▶ **What to produce**
Working from the entries that follow, retype each one without any alteration.

★ ★ ★ ★ ★ ★ ★

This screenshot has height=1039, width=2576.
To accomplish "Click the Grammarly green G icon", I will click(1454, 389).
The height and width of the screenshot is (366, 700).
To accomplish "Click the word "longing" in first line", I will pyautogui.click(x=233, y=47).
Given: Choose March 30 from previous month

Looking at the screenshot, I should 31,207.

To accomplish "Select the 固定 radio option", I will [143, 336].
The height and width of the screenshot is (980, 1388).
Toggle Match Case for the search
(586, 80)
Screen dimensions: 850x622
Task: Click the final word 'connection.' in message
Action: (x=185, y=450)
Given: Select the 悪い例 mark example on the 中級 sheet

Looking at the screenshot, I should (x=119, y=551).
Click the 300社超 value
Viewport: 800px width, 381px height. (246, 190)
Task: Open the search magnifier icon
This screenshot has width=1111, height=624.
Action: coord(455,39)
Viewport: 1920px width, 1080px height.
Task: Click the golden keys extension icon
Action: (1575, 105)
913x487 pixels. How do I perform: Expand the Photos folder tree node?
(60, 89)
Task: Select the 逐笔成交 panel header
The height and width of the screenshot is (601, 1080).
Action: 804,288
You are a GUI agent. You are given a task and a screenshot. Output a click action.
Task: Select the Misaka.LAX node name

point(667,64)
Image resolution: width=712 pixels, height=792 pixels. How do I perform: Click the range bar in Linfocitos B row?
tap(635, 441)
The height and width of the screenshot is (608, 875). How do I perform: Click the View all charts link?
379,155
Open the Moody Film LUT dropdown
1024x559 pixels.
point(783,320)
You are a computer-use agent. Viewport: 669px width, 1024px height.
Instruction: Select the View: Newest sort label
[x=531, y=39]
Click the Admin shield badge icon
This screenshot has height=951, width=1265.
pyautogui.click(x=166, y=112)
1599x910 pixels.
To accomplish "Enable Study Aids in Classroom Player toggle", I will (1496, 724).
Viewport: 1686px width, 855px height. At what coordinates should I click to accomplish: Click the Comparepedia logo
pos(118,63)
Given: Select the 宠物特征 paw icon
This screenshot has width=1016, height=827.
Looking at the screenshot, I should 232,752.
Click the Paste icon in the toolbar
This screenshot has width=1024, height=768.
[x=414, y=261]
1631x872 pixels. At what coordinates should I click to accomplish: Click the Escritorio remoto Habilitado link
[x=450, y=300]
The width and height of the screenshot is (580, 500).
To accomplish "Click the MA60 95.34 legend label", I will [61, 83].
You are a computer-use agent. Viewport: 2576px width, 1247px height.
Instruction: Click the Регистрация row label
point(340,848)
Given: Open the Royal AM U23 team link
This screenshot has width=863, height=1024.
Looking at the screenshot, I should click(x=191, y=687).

★ ★ ★ ★ ★ ★ ★

▶ **Worked solution**
This screenshot has height=1039, width=2576.
To accomplish "Click the Grammarly green G icon", I will click(1454, 389).
The height and width of the screenshot is (366, 700).
To accomplish "Click the word "longing" in first line", I will pyautogui.click(x=233, y=47).
Given: Choose March 30 from previous month

Looking at the screenshot, I should 31,207.

To accomplish "Select the 固定 radio option", I will [143, 336].
The height and width of the screenshot is (980, 1388).
Toggle Match Case for the search
(586, 80)
Screen dimensions: 850x622
Task: Click the final word 'connection.' in message
Action: (x=185, y=450)
Given: Select the 悪い例 mark example on the 中級 sheet

Looking at the screenshot, I should (x=119, y=551).
Click the 300社超 value
Viewport: 800px width, 381px height. (246, 190)
Task: Open the search magnifier icon
This screenshot has width=1111, height=624.
Action: coord(455,39)
Viewport: 1920px width, 1080px height.
Task: Click the golden keys extension icon
Action: (1575, 105)
913x487 pixels. How do I perform: Expand the Photos folder tree node?
(60, 89)
Task: Select the 逐笔成交 panel header
The height and width of the screenshot is (601, 1080).
Action: 804,288
You are a GUI agent. You are given a task and a screenshot. Output a click action.
Task: Select the Misaka.LAX node name

point(667,64)
Image resolution: width=712 pixels, height=792 pixels. How do I perform: Click the range bar in Linfocitos B row?
tap(635, 441)
The height and width of the screenshot is (608, 875). How do I perform: Click the View all charts link?
379,155
Open the Moody Film LUT dropdown
1024x559 pixels.
point(783,320)
You are a computer-use agent. Viewport: 669px width, 1024px height.
Instruction: Select the View: Newest sort label
[x=531, y=39]
Click the Admin shield badge icon
This screenshot has height=951, width=1265.
pyautogui.click(x=166, y=112)
1599x910 pixels.
To accomplish "Enable Study Aids in Classroom Player toggle", I will (1496, 724).
Viewport: 1686px width, 855px height. At what coordinates should I click to accomplish: Click the Comparepedia logo
pos(118,63)
Given: Select the 宠物特征 paw icon
This screenshot has width=1016, height=827.
Looking at the screenshot, I should 232,752.
Click the Paste icon in the toolbar
This screenshot has width=1024, height=768.
[x=414, y=261]
1631x872 pixels. At what coordinates should I click to accomplish: Click the Escritorio remoto Habilitado link
[x=450, y=300]
The width and height of the screenshot is (580, 500).
To accomplish "Click the MA60 95.34 legend label", I will [61, 83].
You are a computer-use agent. Viewport: 2576px width, 1247px height.
Instruction: Click the Регистрация row label
point(340,848)
Given: Open the Royal AM U23 team link
This screenshot has width=863, height=1024.
Looking at the screenshot, I should click(x=191, y=687).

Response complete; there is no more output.